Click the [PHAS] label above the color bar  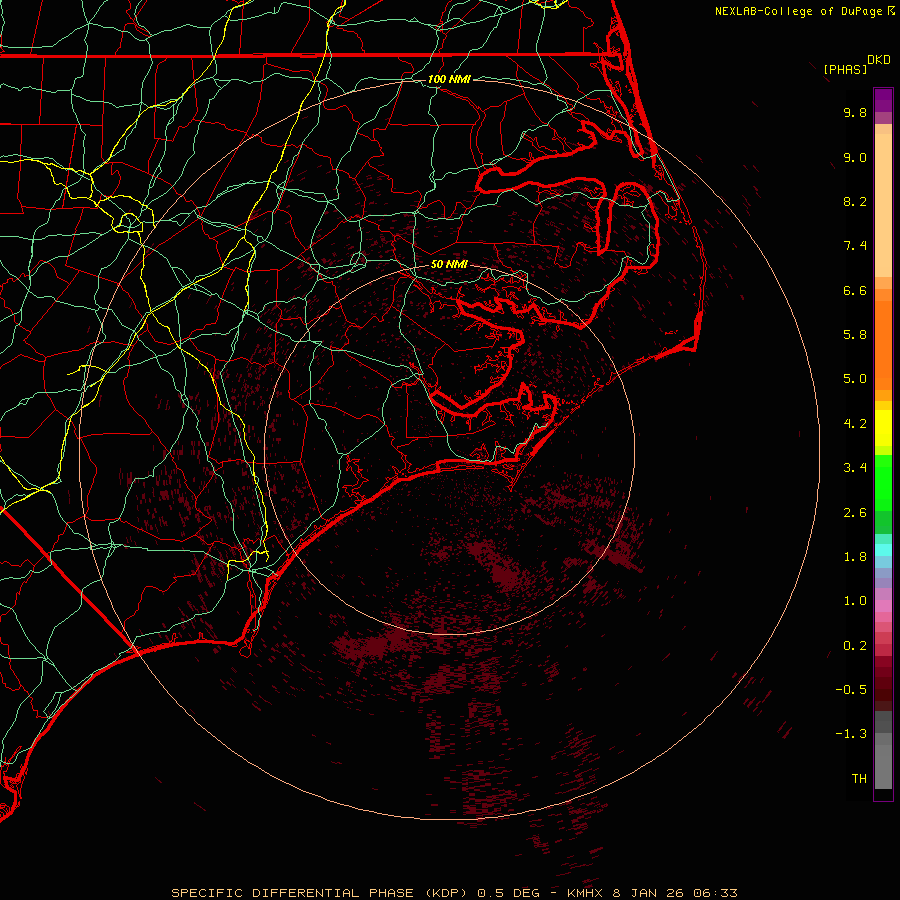click(x=845, y=69)
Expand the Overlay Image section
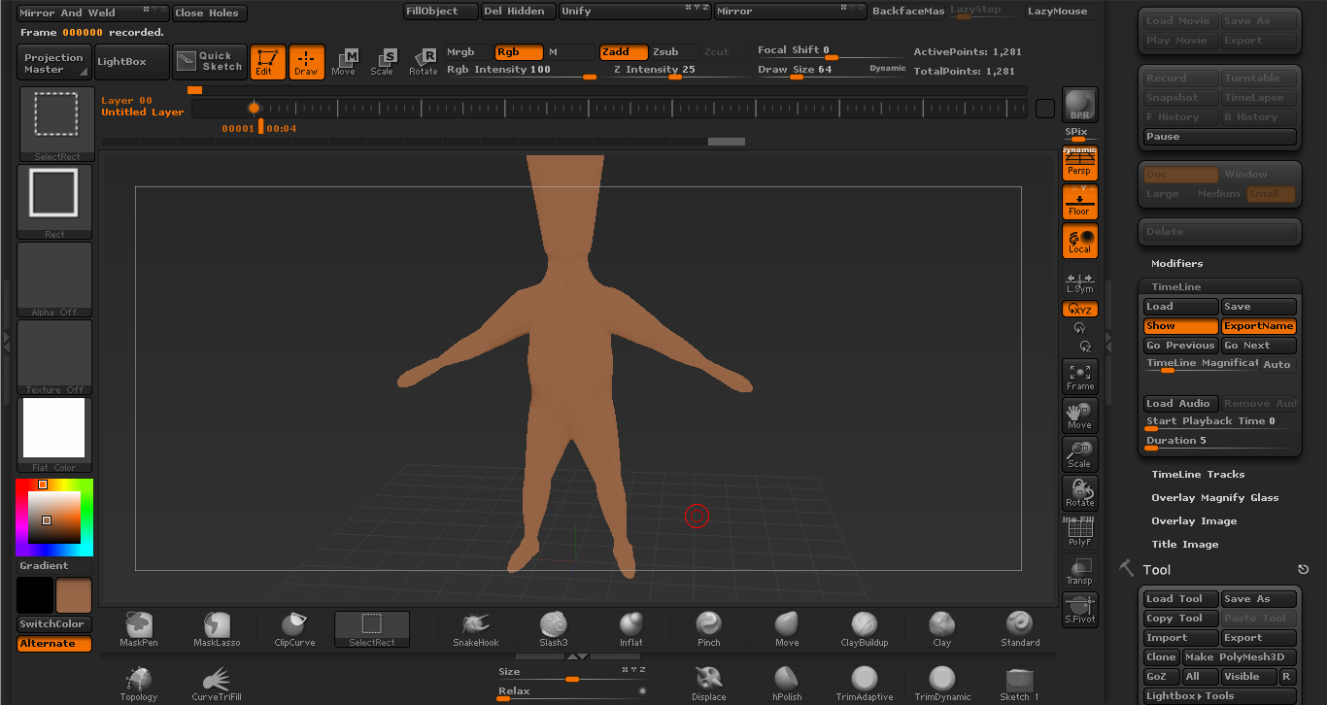This screenshot has width=1327, height=705. tap(1193, 521)
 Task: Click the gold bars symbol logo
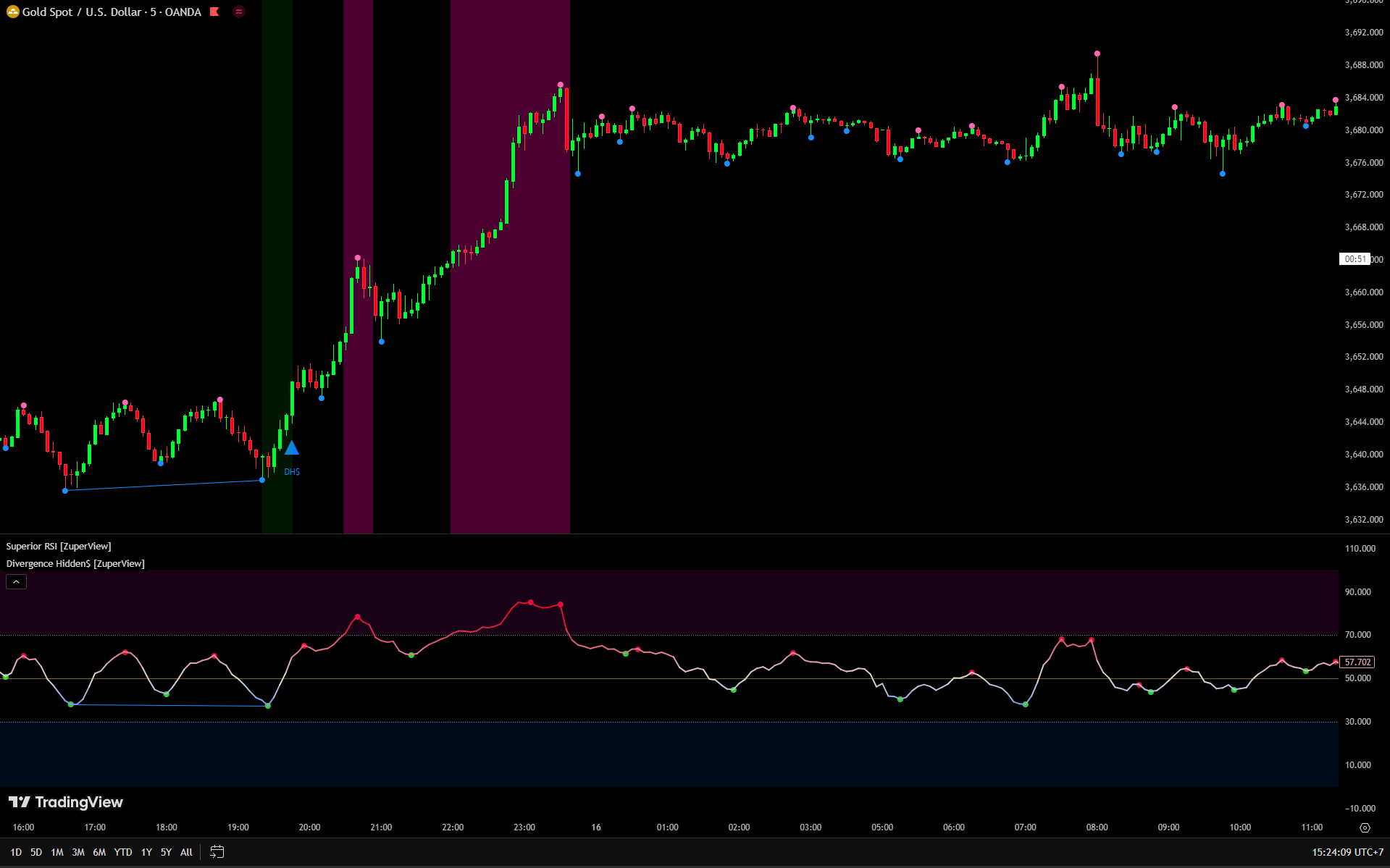click(x=12, y=12)
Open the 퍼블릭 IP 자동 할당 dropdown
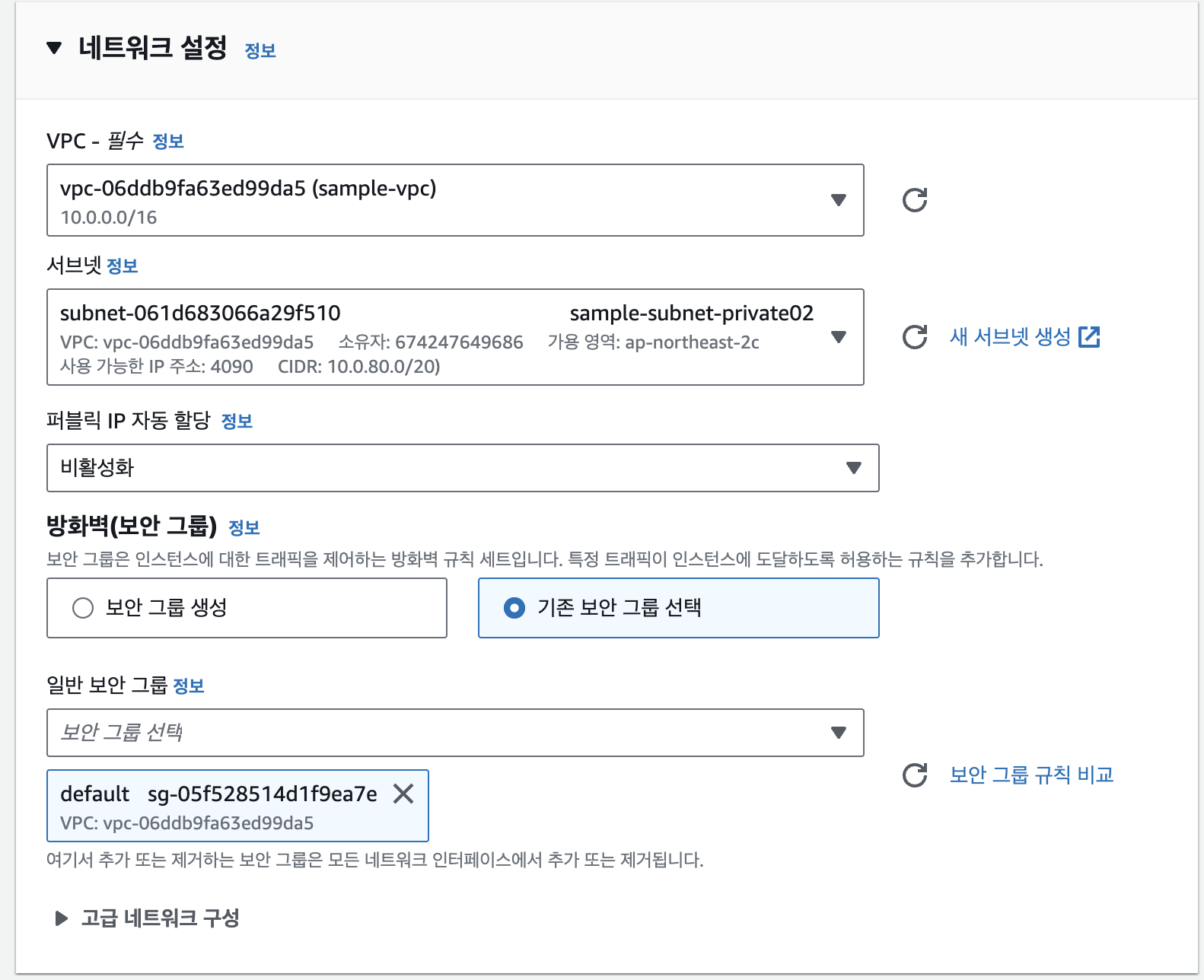The width and height of the screenshot is (1204, 980). 463,468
══════
■ Exercise: The copy should hold exactly the lines from the line containing "Task: Click the gold bars symbol logo" through the last line of the records, both included, and no pictures or other lines.

■ Exercise solution:
 Task: Click the gold bars symbol logo
click(x=12, y=12)
Open the 퍼블릭 IP 자동 할당 dropdown
The width and height of the screenshot is (1204, 980). 463,468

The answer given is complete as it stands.